Damit die Systeme einen echten Mehrwert liefern können, müssen diese viele Informationen sammeln und gegebenenfalls Tagesabläufe der Pflegebedürftigen aufzeichnen. Vor allem mangelnde Auflagen zum Datenschutz der etablierten Systeme und die vermeintliche Angst vor der totalen Überwachung bewirken derzeit noch, dass Technologien wie Sprachassistenten nicht flächendeckend zum Einsatz kommen – hier hat die Branche Nachholbedarf. Mit klaren Regularien, dem fachlichen Know-how sowie der technischen Ausstattung, die Institutionen der Sozialbranche gewährleisten müssen, ließen sich die Daten schützen. Die Nutzung sollte somit nur erfolgen, wenn es dem Wohle des Patienten dient.

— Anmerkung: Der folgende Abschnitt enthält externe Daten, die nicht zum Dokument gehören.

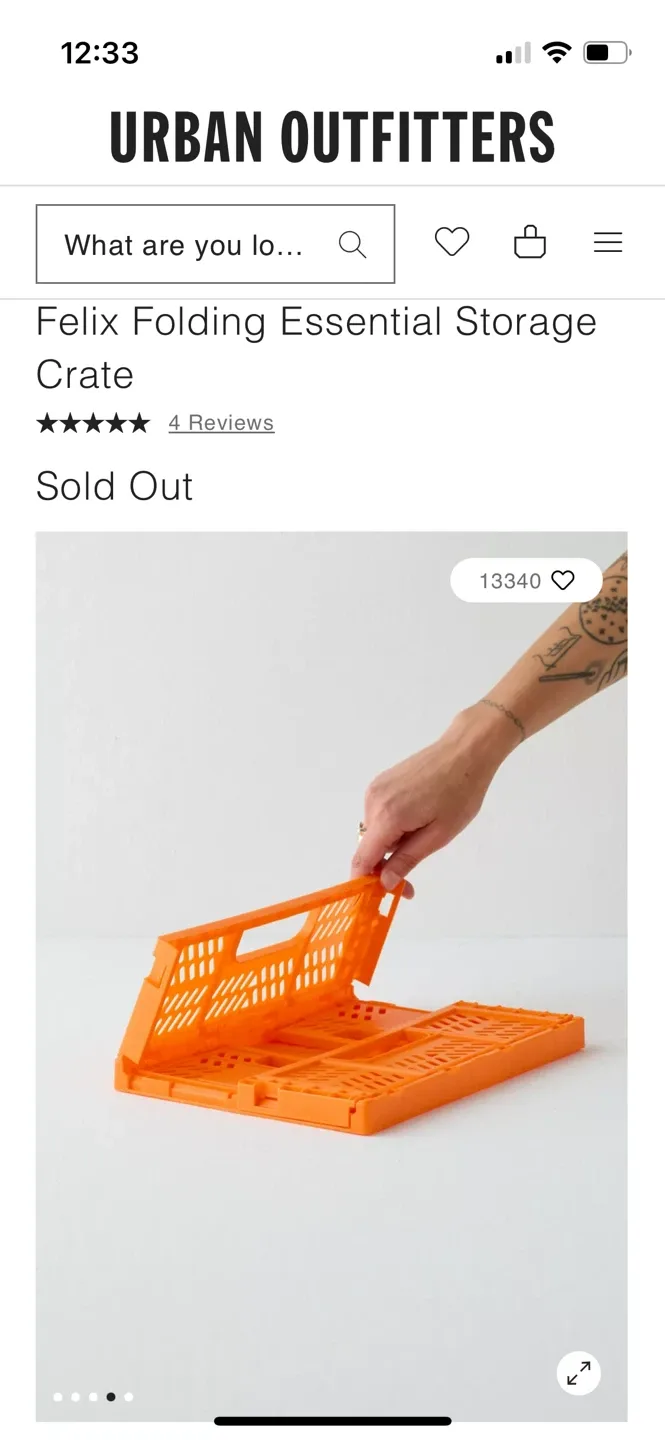
Task: Tap the 'Sold Out' label
Action: pyautogui.click(x=114, y=486)
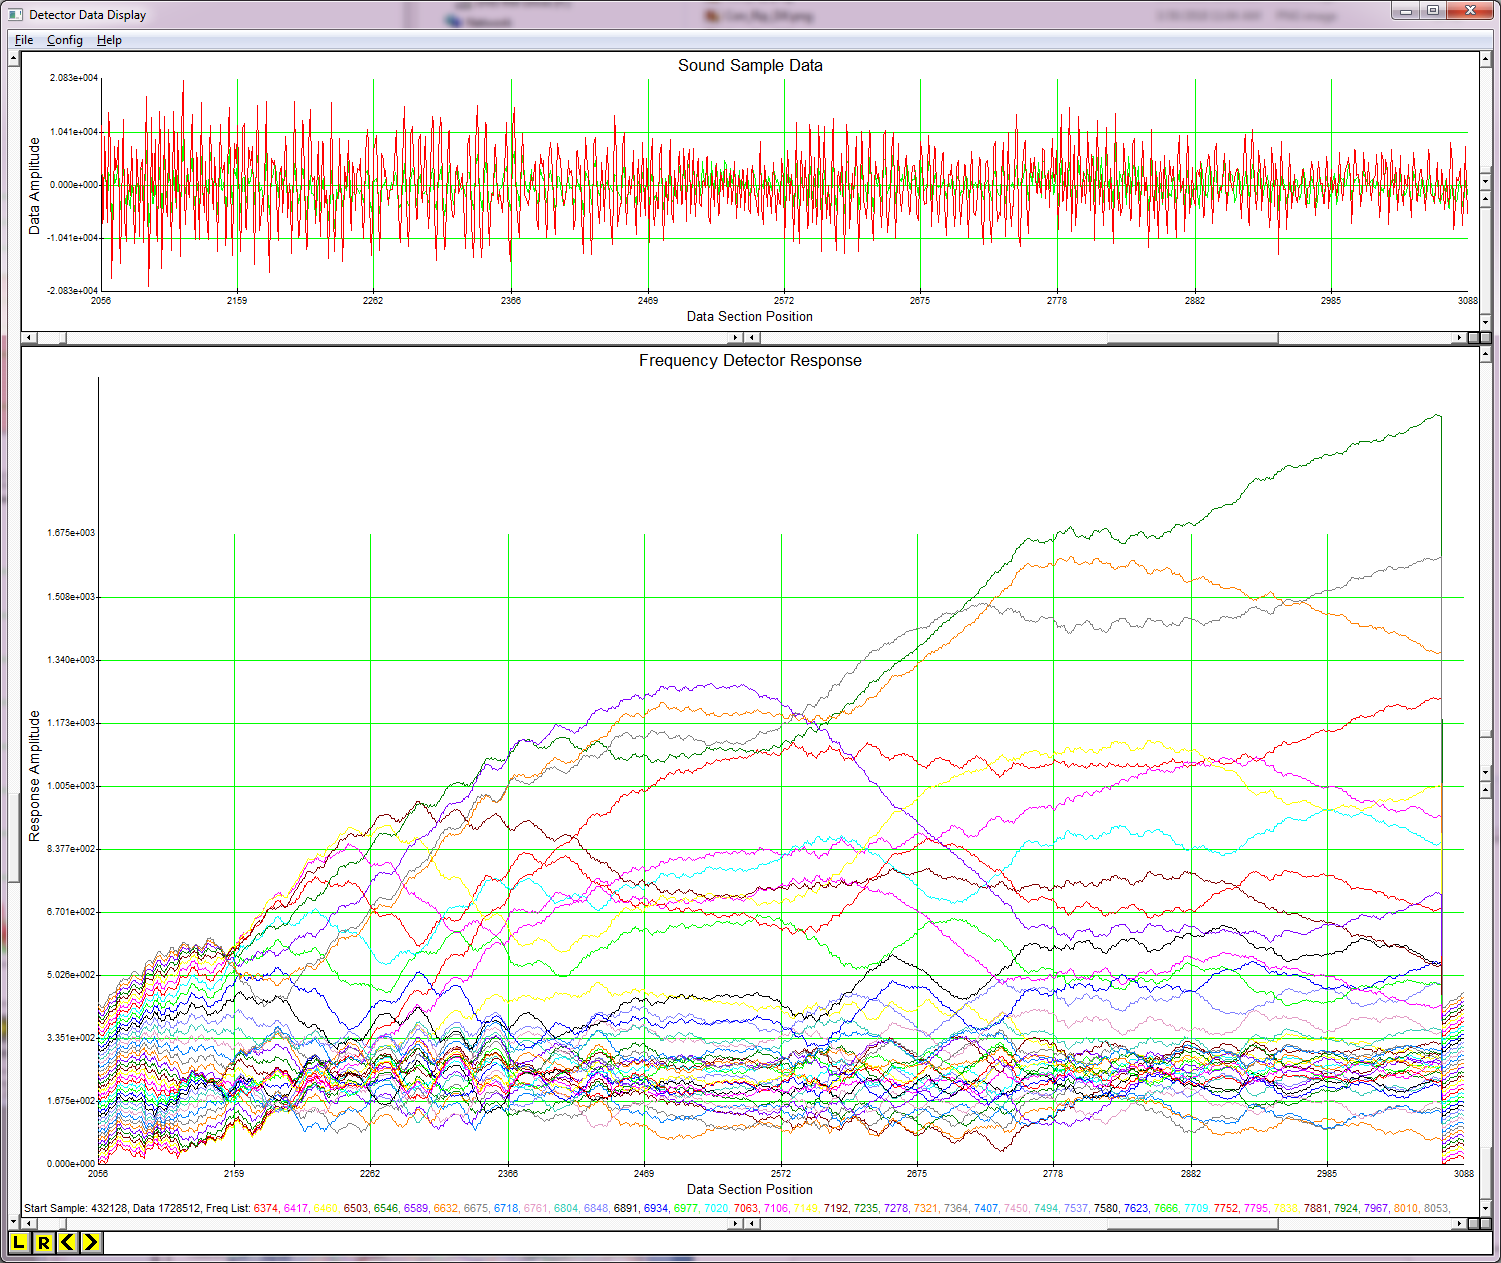Click the up arrow on the frequency plot scrollbar
1501x1263 pixels.
coord(1484,352)
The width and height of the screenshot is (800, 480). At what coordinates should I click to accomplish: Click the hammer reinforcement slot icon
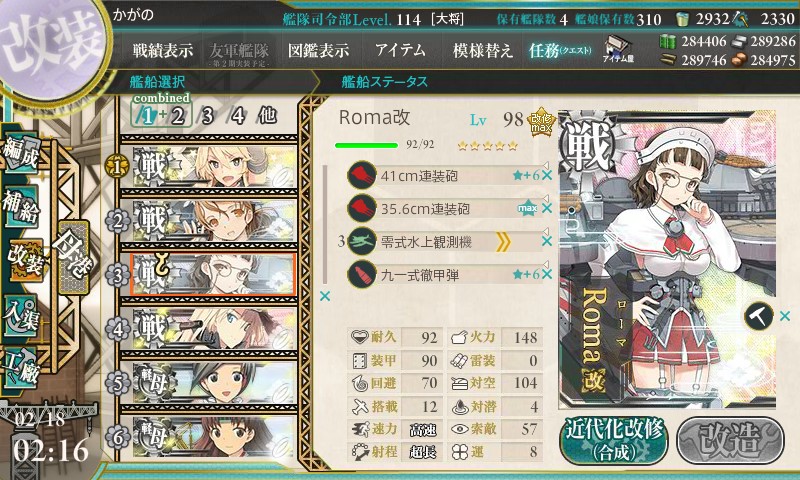(759, 316)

»Es bleibt zu hoffen, dass deutsche Start-ups sowie etablierte Anbieter die Chance nutzen, um auch in diesem Technologiesegment überzeugende und sichere Produkte auf den Markt zu bringen«, so Glied. Denn Deutschland hinkt hinterher: In anderen Ländern sind intelligente Sprachsysteme zur Unterstützung der Pflege bereits auf dem Vormarsch. Um den Fortschritt zuzulassen, bedarf es nicht nur vonseiten der Institutionen und Einrichtungen ein Umdenken, auch Pflegebedürftige und nahe Angehörige sollten sich dem Thema annehmen und sich auf den digitalen Wandel einlassen. »Hierbei müssen alle Akteure an einem Strang ziehen, nicht zuletzt um den Einzug von etwa Sprachassistenten und die damit einhergehende bessere Versorgung zu ermöglichen. Denn erst innerhalb der Anwendung erhalten die Systeme, die auf künstliche Intelligenz zurückgreifen, den letzten Feinschliff«, schlussfolgert der Experte der Techniklotsen GmbH.